- [Task to complete] Once you find the line below that has "Click the orange number 2 marker", output it and every line after it exactly, stopping after the line that has "The image size is (960, 624).", with no pictures.

[Stored records]
☆ ☆ ☆ ☆ ☆

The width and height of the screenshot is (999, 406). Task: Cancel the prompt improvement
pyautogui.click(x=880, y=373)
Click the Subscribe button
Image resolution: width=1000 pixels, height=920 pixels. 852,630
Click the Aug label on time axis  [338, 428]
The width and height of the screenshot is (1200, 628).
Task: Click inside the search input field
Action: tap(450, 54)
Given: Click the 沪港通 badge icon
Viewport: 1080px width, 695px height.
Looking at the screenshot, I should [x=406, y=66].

☆ ☆ ☆ ☆ ☆

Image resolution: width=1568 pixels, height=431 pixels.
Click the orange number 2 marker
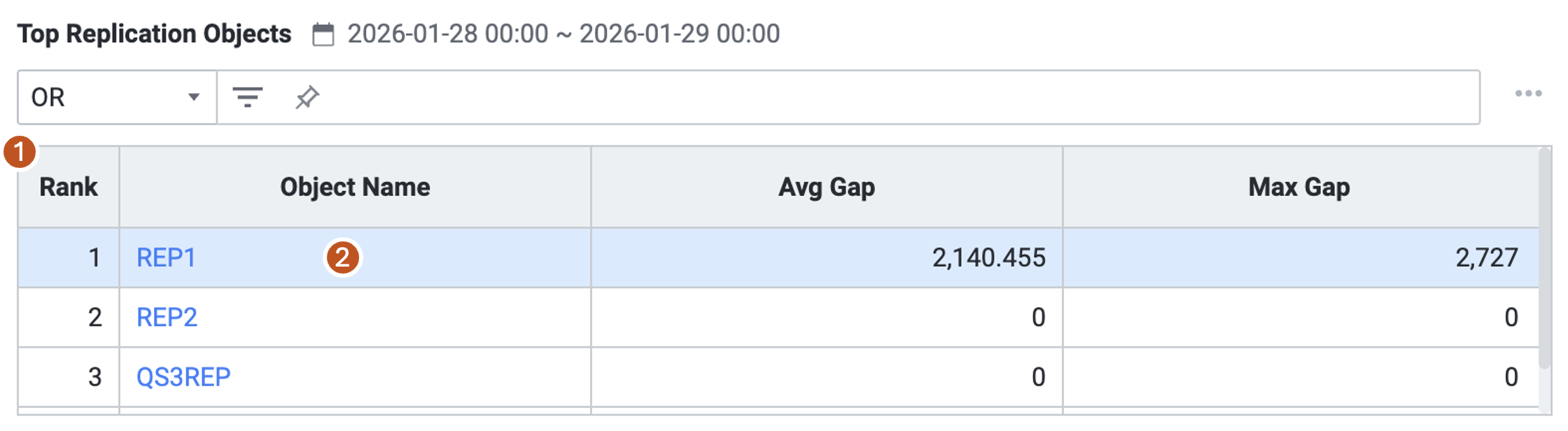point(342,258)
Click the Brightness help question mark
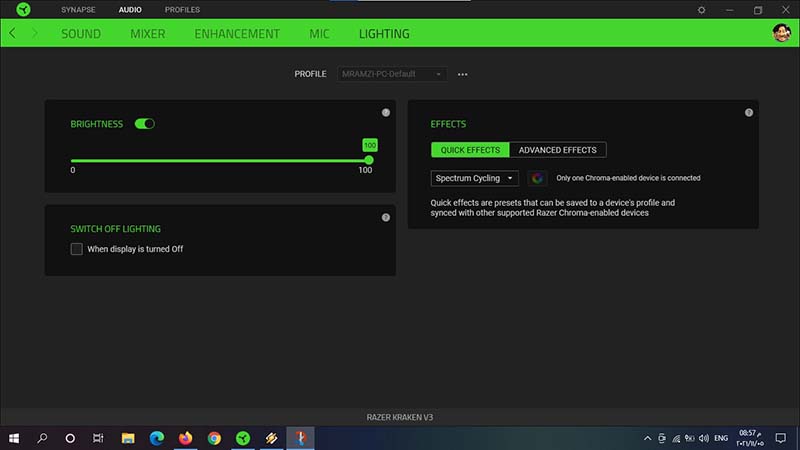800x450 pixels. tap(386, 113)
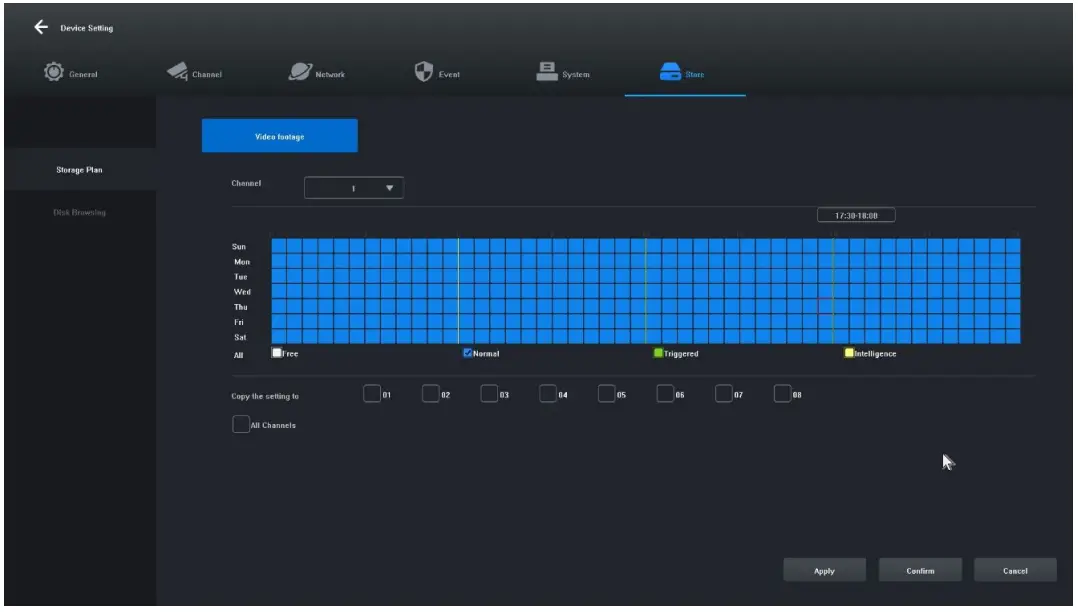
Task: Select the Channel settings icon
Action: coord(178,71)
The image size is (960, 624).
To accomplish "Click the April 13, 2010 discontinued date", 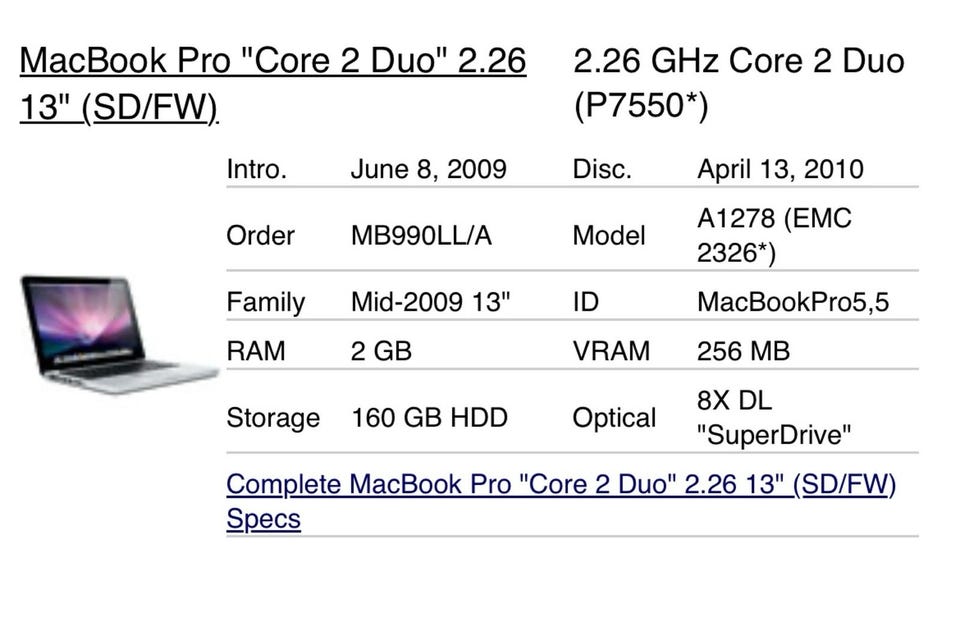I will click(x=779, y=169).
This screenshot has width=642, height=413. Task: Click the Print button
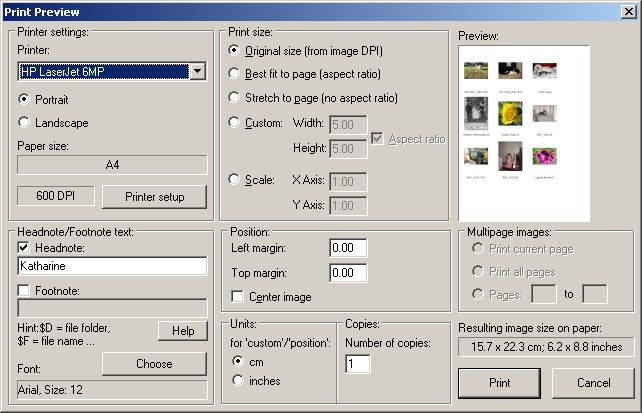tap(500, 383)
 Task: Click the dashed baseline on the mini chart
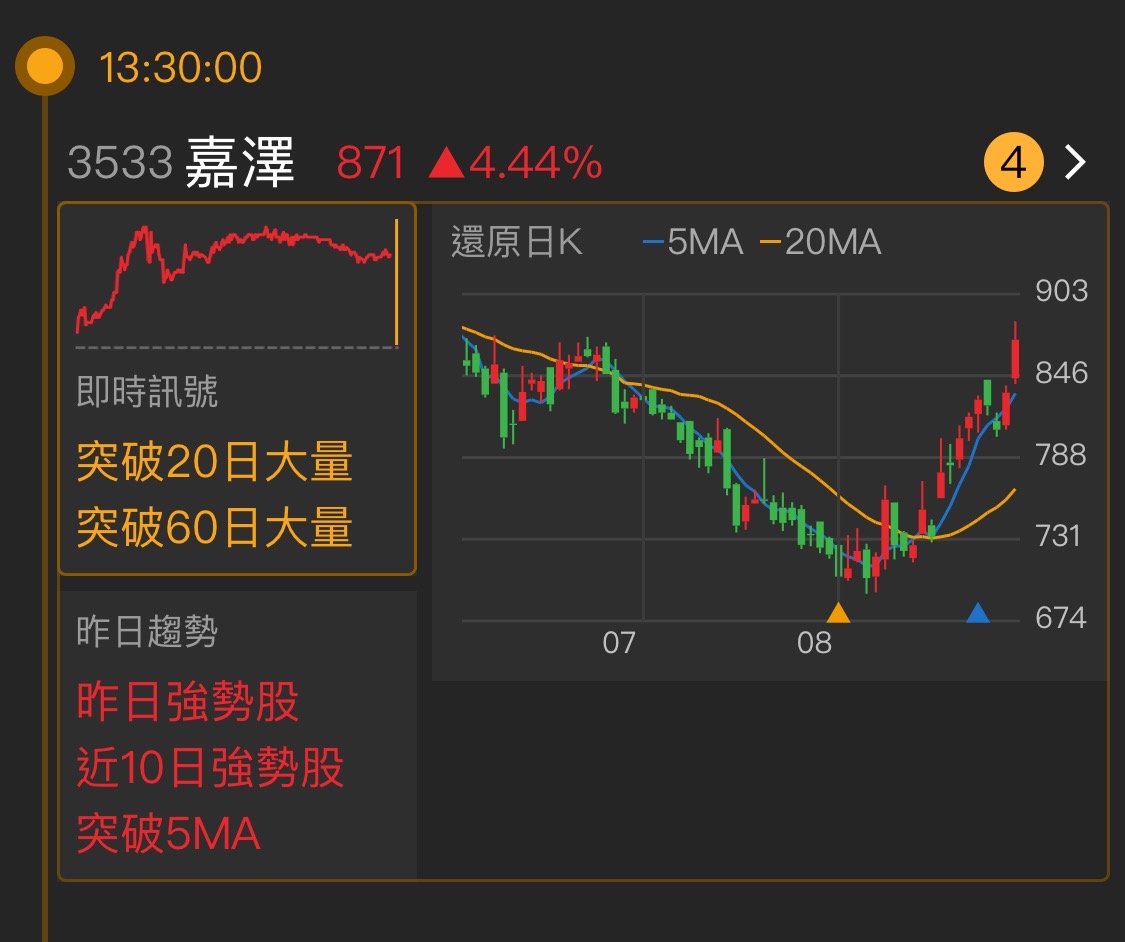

☆ ☆ ☆ ☆ ☆

- [Task result]
Click the orange number 2 marker
point(342,258)
Click the Brightness help question mark
800x450 pixels. tap(386, 113)
Task: Select the Channel settings icon
Action: coord(178,71)
The image size is (960, 624).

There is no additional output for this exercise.